Phil, you obviously are not hobnobbing with Joe Homeowner middle america. We are, collectively, some of the most ignorant, ill-informed, brainwashed, and opinionated creatures on God’s green earth. Just this morning, at the counter of one of the local eateries here, I listened to an extremely intelligent (seriously) townsperson wax elequent on middle eastern affairs, citing, verbatim, the worthless swill that is regurgitated daily on Fox News. We have a looooong ways to go before your optimism is even remotely founded in reality. As long as our media continues to be a spokesentity for Washington DC and its policies, rather than serving as our Fourth Estate, the idea that the general public will wake up to the very real phenomena of “blowback” is ludicrous to the extreme. Our general sources of info are corrupted beyond redemption, becoming more so with each passing day. Our ignorance is nurtured with misinformation designed to popularize policy and agenda.

Truthfully, often times I find the optimism expressed here naive to the extreme. Case in point, the recent swooning expectations many expressed about the impending confirmation of Hagel as Sec of Def. Does anyone here really believe he would have ascended to his position if he was willing to buck the status quo?

No, Phil, these events, such as the Boston bombing, are merely fodder to continue to nurture a public acceptance of middle eastern policy. Politically capitalized on, they have the exact OPPOSITE effect on the public psyche than the effect that you are so optimistic in advancing. Besides, if a localized and relatively minor “attack” such as the Boston event does not get us all back in line chanting the GWOT mantra, I have no doubt that a larger event will be concocted to do the trick. The two kids in Boston are a prime example of a neo-con’s wet dream. I imagine those such as Cheney thanked thier lucky stars when those two bombs exploded.

Wishful thinking Phil. (You do that a lot–maybe it’s a necessary part of being a full-time activist, to keep your own morale up.) Mainstream America (at least what the mainstream press allows us to see) simply doesn’t do that sort of reflection. I wouldn’t choose the Boston example anyway if I wanted to make the case.

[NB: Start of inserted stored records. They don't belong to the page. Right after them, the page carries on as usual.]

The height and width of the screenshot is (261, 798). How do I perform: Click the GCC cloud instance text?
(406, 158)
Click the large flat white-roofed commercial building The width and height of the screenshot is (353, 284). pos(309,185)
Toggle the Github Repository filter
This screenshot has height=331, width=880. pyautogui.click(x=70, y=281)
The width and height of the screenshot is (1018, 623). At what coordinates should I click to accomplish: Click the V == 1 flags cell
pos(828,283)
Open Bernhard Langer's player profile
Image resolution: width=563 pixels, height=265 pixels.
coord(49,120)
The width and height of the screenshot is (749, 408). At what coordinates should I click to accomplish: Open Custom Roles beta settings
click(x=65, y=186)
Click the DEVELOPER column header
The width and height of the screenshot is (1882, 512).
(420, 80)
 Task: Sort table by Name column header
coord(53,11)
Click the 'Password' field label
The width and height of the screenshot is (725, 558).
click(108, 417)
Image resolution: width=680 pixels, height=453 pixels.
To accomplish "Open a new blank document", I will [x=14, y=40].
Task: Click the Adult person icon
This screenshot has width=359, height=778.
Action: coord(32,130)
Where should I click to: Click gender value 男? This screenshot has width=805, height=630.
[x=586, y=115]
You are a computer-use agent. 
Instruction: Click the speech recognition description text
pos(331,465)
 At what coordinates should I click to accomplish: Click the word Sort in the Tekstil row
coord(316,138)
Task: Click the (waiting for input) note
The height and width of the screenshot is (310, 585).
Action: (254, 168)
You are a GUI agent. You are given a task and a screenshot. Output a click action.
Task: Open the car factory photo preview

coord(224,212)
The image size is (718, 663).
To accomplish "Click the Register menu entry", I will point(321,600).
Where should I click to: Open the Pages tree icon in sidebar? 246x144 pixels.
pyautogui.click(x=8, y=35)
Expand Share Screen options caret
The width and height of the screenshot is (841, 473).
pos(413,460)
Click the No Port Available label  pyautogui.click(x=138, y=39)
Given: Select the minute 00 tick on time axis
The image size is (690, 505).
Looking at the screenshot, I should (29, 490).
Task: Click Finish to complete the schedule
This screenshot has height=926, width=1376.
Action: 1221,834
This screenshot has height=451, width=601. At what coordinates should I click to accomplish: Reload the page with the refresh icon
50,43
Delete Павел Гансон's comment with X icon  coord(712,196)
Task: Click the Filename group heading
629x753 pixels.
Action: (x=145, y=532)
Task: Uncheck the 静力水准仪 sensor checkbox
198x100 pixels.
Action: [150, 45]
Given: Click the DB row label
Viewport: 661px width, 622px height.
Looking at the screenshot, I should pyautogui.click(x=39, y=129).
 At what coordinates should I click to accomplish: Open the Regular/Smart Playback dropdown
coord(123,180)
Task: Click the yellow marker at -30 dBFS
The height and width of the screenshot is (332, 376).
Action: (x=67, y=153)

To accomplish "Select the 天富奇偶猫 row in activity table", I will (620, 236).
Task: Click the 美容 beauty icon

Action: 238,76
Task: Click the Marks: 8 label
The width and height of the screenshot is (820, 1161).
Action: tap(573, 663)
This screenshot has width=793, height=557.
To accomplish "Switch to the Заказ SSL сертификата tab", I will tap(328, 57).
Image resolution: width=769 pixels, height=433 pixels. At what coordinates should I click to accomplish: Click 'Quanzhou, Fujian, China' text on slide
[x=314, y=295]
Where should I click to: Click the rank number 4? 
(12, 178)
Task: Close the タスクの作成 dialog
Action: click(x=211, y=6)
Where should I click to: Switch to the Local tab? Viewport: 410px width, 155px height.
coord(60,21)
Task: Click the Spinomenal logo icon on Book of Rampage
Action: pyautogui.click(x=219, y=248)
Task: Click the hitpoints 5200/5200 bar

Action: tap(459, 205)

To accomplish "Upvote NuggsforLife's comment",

This is the significance of the bombing, he said: it marks a new moment in American vulnerability. Whatever the FBI did to drop the ball, we all understand now that nothing can stop every madman who wants to do something like this.

Three points:
(1) Terrorism on American soil was far worse in the 1970s.
(2) The police and FBI handling of the bombing and searching for suspects was completely unprofessional. You never involve a POTUS. You never lockdown a city. You never allow the media to speculate about the suspects’ motives because information is controlled. Why? Because one of your first jobs is not to create civic panic. Ask any professionally-trained hostage negotiator about how this was handled.
(3) Which brings me to #3: why the theatre? Why were the police in military camouflage and gear with jackets that read POLICE on them?

About (1) : The number-one US 40-year terrorism expert is Brian Michael Jenkins. From his November 2009 testimony before the Senate Homeland Security and Governmental Affairs Committee: Going Jihad—The Fort Hood Slayings and Home-Grown Terrorism

The plots show that radicalization and recruitment to terrorist violence is occurring in the United States and is a legitimate security concern. It has, however, yielded very few recruits. With roughly 3 million Muslims in America, although some estimates run much higher, 100 terrorists represent a mere 0.00003 percent of the Muslim population—fewer than one out of 30,000.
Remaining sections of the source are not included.